WHAT NEEDS TO BE DONE
Among the lines below, list those containing the string "computer".

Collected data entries
============================================================
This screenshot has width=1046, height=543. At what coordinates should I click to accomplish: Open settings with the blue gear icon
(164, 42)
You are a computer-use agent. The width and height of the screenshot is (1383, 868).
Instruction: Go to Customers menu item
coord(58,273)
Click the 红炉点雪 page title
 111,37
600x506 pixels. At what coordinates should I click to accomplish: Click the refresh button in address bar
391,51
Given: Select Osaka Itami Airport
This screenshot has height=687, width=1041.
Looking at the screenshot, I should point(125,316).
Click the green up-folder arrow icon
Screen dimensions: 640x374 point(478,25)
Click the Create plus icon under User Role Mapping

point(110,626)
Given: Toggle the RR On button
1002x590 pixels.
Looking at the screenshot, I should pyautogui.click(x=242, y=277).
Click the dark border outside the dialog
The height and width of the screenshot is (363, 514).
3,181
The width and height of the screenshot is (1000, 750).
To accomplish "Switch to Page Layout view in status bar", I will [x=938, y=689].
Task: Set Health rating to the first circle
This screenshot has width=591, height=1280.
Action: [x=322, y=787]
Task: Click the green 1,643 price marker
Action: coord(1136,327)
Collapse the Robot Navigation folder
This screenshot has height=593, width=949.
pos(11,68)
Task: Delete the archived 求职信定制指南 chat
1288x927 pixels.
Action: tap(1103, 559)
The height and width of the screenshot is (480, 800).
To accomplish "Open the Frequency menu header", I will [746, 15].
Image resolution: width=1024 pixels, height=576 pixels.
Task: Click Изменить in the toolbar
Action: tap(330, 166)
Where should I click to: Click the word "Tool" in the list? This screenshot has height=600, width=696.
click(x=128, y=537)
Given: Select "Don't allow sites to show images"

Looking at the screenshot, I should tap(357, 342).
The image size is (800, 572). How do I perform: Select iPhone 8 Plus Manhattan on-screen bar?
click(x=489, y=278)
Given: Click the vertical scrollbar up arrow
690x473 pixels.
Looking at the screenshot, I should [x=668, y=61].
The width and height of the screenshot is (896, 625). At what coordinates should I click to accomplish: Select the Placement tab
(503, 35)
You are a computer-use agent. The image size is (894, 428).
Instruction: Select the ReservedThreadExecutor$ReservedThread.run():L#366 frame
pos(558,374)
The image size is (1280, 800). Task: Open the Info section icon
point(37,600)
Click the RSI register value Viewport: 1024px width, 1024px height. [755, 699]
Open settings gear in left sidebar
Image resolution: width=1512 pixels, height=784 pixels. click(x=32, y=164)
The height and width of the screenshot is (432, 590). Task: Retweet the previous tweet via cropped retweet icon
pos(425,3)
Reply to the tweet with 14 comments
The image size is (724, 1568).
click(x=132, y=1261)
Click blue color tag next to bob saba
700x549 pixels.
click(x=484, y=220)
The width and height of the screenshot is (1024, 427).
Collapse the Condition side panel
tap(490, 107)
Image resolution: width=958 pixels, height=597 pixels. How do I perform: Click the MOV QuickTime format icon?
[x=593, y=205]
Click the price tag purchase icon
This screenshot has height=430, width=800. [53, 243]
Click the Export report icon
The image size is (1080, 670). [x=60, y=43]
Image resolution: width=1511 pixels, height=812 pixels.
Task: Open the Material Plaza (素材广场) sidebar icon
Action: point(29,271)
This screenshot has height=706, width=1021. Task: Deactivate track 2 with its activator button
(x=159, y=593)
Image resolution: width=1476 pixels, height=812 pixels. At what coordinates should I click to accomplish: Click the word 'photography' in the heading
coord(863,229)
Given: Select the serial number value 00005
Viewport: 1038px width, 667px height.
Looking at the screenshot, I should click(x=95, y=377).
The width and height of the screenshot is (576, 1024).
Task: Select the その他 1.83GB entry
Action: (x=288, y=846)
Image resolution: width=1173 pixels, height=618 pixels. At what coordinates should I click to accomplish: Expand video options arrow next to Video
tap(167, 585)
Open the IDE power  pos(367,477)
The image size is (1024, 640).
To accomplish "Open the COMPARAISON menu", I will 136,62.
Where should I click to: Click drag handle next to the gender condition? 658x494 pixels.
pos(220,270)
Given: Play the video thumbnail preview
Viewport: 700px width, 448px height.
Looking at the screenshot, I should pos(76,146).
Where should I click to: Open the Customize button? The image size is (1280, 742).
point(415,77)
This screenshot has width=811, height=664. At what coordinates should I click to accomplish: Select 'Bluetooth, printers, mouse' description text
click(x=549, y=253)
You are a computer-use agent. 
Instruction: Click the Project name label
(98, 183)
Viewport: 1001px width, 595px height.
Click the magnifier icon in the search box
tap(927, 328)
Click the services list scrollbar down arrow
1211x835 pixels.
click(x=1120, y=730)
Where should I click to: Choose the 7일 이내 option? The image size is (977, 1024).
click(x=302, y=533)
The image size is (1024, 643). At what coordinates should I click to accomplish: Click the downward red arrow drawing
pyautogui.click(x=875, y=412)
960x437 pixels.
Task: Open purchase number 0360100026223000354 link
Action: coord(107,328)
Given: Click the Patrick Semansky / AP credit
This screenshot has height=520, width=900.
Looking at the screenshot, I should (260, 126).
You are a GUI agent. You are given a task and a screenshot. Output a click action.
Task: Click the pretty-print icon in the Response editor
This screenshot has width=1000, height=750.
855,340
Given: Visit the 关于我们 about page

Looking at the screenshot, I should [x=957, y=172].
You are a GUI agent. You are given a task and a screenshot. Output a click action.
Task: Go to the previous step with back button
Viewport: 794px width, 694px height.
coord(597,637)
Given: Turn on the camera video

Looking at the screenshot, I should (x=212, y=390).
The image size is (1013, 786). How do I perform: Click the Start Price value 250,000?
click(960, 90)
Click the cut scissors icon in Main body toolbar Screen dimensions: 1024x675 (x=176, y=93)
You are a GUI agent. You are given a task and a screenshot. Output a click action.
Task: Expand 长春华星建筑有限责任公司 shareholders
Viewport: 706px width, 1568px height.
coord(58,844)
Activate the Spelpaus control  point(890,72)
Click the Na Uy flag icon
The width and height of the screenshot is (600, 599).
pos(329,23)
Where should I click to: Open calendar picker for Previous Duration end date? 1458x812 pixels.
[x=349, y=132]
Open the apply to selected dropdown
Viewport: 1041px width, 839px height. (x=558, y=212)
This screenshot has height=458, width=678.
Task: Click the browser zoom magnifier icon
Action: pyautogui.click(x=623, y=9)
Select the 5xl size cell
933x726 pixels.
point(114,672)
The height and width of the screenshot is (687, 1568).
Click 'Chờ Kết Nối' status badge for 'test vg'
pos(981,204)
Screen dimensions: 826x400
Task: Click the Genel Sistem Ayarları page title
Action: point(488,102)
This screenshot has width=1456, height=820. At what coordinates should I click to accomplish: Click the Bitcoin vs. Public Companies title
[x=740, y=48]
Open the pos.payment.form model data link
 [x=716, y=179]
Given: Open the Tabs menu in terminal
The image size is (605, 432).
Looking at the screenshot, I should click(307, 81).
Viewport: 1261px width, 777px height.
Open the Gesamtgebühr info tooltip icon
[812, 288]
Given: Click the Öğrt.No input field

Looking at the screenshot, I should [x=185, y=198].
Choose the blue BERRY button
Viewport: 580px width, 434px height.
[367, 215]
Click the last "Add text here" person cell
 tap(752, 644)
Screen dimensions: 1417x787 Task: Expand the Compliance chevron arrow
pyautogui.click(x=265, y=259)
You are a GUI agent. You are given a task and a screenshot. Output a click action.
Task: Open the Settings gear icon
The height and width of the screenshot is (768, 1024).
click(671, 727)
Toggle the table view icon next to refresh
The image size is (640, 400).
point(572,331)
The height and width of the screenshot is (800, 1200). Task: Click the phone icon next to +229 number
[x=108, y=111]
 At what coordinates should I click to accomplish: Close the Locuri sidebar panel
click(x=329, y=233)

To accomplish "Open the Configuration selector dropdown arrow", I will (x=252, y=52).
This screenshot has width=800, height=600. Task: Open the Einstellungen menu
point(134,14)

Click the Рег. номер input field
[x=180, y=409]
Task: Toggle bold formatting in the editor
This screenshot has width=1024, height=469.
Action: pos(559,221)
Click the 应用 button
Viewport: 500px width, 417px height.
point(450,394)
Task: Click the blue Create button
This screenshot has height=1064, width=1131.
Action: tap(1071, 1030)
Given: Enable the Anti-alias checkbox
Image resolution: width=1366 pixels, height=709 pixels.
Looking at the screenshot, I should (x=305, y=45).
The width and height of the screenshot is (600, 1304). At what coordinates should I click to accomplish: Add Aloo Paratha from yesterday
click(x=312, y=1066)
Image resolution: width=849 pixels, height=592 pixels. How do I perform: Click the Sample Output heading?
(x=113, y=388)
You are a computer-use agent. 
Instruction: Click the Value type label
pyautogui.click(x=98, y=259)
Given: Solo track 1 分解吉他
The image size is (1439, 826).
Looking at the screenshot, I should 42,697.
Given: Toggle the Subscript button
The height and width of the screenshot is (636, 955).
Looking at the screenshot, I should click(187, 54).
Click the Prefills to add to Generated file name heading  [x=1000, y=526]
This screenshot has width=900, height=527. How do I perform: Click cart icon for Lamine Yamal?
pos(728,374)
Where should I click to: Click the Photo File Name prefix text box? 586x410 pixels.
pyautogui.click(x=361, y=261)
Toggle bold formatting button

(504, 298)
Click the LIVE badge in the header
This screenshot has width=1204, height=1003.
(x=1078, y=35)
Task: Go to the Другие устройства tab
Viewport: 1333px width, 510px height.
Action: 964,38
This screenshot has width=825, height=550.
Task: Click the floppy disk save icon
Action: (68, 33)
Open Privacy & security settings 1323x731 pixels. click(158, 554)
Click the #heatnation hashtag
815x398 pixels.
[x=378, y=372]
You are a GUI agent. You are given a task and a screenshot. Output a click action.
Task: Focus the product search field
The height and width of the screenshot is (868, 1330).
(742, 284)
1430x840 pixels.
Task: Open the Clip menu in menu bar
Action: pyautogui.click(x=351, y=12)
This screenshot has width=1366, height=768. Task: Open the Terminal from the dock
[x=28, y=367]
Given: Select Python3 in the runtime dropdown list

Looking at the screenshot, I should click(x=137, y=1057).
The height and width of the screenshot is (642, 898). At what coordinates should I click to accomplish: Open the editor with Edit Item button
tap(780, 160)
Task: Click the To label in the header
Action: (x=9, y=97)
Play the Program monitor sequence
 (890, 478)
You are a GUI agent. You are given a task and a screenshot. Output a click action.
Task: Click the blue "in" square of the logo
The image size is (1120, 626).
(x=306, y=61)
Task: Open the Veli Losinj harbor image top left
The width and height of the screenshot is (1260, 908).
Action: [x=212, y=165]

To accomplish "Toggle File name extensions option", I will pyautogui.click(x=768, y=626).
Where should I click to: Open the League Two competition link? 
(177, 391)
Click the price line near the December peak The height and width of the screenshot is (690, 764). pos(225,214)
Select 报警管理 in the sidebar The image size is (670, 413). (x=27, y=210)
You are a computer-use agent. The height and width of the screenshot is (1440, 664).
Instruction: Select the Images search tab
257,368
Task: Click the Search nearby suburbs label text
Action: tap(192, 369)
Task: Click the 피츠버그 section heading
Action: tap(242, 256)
============================================================
REPLY TO THE TASK
You are a computer-use agent. The width and height of the screenshot is (1383, 868).
You are a computer-use agent. The image size is (894, 428).
You are a computer-use agent. 
You are a computer-use agent. 
You are a computer-use agent. The height and width of the screenshot is (1440, 664).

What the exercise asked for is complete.